(Beginning of Input for this task)

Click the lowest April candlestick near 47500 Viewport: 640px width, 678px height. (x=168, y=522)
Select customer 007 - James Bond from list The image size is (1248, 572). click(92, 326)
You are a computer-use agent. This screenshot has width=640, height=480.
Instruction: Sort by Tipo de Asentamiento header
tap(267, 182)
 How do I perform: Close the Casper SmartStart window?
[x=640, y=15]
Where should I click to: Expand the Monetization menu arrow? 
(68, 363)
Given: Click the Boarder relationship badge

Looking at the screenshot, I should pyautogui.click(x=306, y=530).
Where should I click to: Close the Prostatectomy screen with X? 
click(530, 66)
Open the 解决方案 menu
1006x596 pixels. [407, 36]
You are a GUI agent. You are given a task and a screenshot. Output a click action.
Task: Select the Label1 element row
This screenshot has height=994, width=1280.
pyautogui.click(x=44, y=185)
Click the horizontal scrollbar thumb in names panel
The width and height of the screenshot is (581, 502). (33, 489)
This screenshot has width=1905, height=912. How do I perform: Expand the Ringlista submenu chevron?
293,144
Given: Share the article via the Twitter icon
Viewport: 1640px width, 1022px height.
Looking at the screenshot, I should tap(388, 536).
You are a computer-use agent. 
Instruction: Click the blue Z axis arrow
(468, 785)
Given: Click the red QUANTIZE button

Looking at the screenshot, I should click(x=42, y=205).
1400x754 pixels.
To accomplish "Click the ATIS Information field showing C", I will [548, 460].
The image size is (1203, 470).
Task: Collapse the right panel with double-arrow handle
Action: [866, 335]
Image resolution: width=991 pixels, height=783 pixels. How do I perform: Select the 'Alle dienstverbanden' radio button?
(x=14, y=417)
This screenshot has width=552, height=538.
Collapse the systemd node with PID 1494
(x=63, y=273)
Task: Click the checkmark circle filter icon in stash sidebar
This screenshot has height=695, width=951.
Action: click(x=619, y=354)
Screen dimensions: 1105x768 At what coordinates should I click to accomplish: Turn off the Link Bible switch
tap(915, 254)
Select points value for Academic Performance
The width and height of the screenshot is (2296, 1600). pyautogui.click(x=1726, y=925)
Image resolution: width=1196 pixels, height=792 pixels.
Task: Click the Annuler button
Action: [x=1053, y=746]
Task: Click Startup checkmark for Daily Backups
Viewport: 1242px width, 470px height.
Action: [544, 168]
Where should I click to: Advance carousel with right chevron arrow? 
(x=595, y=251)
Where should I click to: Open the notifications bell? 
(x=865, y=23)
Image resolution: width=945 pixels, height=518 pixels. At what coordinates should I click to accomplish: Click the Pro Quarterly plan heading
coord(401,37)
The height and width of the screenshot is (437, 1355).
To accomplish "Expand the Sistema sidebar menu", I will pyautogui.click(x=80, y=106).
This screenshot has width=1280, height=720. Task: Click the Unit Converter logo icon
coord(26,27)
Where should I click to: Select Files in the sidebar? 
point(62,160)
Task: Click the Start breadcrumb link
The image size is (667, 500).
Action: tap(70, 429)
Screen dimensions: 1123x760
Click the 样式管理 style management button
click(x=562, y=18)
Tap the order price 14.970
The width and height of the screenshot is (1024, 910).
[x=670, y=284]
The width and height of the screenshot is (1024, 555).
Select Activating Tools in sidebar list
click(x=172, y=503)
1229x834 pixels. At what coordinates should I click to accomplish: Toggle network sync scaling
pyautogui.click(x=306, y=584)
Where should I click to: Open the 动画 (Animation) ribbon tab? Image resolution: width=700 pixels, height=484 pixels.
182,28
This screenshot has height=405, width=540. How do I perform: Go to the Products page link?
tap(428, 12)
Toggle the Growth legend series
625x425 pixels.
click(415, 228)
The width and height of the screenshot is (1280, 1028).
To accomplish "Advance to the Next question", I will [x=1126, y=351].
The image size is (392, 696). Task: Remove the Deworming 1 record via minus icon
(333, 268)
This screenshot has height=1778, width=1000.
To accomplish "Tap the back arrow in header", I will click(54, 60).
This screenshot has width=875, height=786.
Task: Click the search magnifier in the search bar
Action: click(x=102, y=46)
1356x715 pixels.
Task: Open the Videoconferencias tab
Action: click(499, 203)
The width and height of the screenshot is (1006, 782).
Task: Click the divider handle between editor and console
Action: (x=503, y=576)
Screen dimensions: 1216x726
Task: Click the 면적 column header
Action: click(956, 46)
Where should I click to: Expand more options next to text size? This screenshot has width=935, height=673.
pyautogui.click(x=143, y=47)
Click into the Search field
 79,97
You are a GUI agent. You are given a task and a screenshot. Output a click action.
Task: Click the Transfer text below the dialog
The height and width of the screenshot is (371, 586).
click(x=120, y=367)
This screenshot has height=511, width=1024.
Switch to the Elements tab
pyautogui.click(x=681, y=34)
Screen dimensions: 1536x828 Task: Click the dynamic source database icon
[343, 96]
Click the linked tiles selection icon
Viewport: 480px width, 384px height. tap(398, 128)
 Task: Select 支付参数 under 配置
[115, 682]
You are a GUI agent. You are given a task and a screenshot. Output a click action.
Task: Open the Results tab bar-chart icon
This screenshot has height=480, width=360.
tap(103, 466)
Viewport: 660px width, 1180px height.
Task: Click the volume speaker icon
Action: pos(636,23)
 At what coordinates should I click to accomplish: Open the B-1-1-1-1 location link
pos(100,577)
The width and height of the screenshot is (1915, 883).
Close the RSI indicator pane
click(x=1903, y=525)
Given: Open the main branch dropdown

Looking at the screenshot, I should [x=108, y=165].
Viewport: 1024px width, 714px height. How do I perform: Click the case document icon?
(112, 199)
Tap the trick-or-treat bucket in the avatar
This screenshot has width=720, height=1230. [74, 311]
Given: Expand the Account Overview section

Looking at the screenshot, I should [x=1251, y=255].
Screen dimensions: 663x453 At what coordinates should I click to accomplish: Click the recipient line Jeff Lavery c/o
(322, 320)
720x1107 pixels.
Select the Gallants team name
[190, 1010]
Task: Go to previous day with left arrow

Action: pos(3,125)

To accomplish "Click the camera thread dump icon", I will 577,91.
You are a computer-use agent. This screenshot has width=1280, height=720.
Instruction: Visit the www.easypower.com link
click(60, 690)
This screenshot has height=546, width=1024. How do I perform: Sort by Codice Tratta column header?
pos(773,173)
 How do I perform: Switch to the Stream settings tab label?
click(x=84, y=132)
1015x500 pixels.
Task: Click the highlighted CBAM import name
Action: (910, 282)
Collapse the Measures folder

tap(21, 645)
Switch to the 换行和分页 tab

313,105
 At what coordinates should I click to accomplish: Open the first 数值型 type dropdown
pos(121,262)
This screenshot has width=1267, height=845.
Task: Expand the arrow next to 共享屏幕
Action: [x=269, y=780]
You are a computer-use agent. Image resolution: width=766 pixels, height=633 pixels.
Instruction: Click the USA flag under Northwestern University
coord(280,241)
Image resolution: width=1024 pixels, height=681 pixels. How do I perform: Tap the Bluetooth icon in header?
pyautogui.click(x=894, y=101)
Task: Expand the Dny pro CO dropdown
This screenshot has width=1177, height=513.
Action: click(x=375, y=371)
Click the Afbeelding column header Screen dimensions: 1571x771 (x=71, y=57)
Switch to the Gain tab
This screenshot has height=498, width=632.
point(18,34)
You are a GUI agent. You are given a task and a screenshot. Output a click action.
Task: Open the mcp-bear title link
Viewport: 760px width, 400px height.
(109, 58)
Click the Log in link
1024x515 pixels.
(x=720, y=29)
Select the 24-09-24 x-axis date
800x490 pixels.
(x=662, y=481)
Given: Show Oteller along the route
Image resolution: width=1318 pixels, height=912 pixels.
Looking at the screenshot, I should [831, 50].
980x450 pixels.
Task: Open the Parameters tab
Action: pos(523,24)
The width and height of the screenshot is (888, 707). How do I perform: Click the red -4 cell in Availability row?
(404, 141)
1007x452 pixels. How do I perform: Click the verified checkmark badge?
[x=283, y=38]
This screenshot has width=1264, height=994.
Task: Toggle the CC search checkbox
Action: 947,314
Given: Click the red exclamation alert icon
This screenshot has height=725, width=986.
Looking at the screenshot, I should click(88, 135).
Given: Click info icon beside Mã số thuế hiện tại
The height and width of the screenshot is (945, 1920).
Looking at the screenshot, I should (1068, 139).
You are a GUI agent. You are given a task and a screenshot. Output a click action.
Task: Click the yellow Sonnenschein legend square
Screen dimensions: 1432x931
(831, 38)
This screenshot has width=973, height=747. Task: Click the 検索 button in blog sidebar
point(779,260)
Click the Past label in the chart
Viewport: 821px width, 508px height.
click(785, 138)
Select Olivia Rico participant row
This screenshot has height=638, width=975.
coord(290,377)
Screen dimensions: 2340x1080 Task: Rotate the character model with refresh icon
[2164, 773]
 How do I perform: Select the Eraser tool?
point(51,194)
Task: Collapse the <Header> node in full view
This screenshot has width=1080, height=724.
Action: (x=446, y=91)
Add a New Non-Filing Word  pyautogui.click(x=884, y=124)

(End of Input for this task)

_Instructions to follow_
Show all lines from the listing above in which "computer" appears.

_Response box_
You are a computer-use agent. This screenshot has width=640, height=480.
You are a computer-use agent. 
You are a computer-use agent. This screenshot has width=1280, height=720.
You are a computer-use agent. Image resolution: width=766 pixels, height=633 pixels.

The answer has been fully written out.